+++ PASSAGE GIVEN +++

Concept Learning with Energy-Based Models

Many hallmarks of human intelligence, such as generalizing from limited experience, abstract reasoning and planning, analogical reasoning, creative problem solving, and capacity for language require the ability to consolidate experience into concepts, which act as basic building blocks of understanding and reasoning. I will present a framework that defines a concept by an energy function over events in the environment, as well as an attention mask over entities participating in the event. Given few demonstration events, our method uses inference-time optimization procedures to generate events involving similar concepts or identify entities involved in the concept. We evaluate our framework on learning visual, quantitative, spatial, and relational concepts from demonstration events in an unsupervised manner. Our approach is able to successfully generate and identify concepts in a few-shot setting as well as transfer learned concepts between domains.

Experimental Video Results

Spatial Region Concepts: given demonstration 2D points (left), energy function over point placement is inferred (middle), stochastic gradient descent over energy is then used to generate new points (right)

Spatial Placement Concepts: demonstrations contain marker placement either north, south, east, west of entity or between two entities of a particular color (top). Inference is used to generate similar placements under novel arrangements (bottom)

+++

● **EXERCISE 1**:
For each statement, say whether the passage on energy-based concept learning agrees with it, answering yes or no and quoting the words that decide it: (a) a concept is defined by an energy function over events along with an attention mask over entities; (b) concepts are learned from demonstration events with supervision; (c) in the spatial region video, new points are produced with stochastic gradient descent over the energy.
● **EXERCISE 2**:
List every kind of concept that the passage on energy-based concept learning says the framework is evaluated on.
● **EXERCISE 3**:
Write a continuation of the passage on energy-based concept learning, starting after its final sentence.
The material that comes next has nothing to do with the passage on energy-based concept learning.

+++ ENTRIES +++

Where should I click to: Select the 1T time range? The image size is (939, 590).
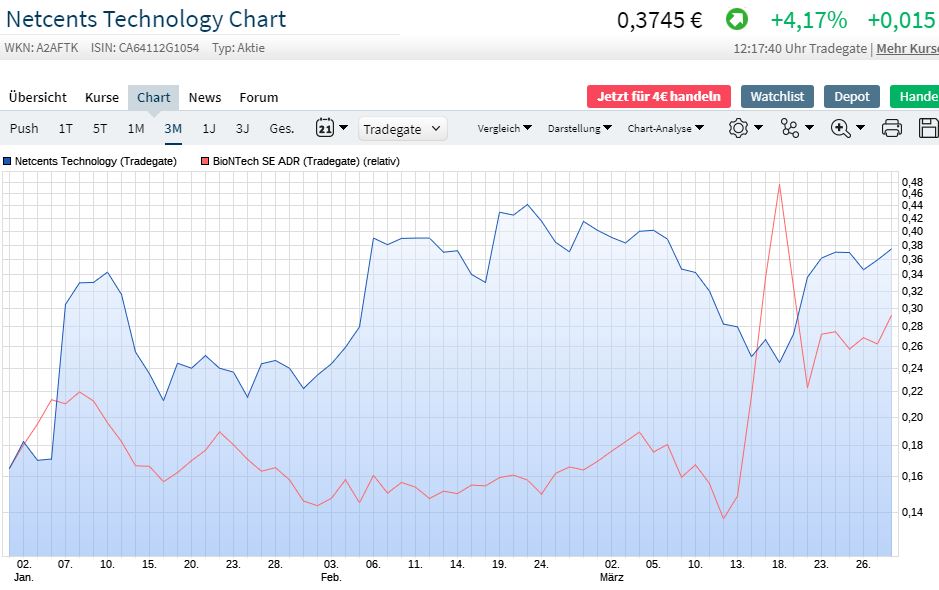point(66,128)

+++
+++ ENTRIES +++

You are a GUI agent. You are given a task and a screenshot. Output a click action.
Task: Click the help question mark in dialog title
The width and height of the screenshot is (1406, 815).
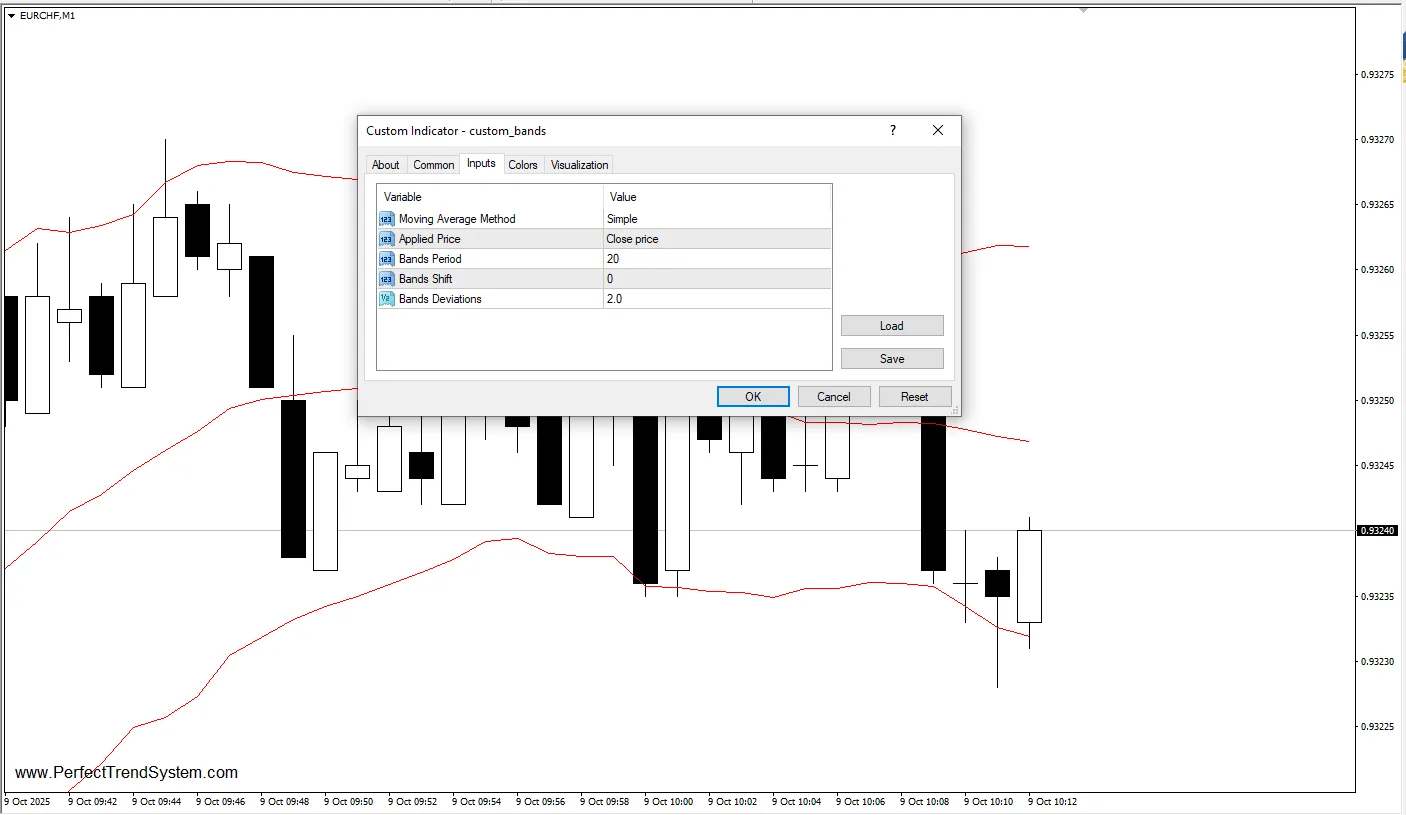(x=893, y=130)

+++

● **RESPONSE 1**:
(a) Yes: "defines a concept by an energy function over events in the environment, as well as an attention mask over entities participating in the event"
(b) No: "from demonstration events in an unsupervised manner"
(c) Yes: "stochastic gradient descent over energy is then used to generate new points"

● **RESPONSE 2**:
visual, quantitative, spatial, relational

● **RESPONSE 3**:
Spatial Relational Concepts: demonstrations contain entities of a particular color either joining, or forming a line, triangle, or square shapes (top). Inference is used to generate similar spatial relationships under novel arrangements (bottom)

Proximity Concepts: demonstration events bring attention to the entity closest or furthest to the marker or to bring the marker to be closest or furthest to entity of a particular color (top). Inference is used to generate attention masks for closest or further entity (recognition) or to place the marker to be closest or furthest from an entity (generation) (bottom)

Quantity Concepts: demonstration attention is placed on one, two, three, or more than three entities (top). Inference is used to generate attention masks of similar quantity (bottom)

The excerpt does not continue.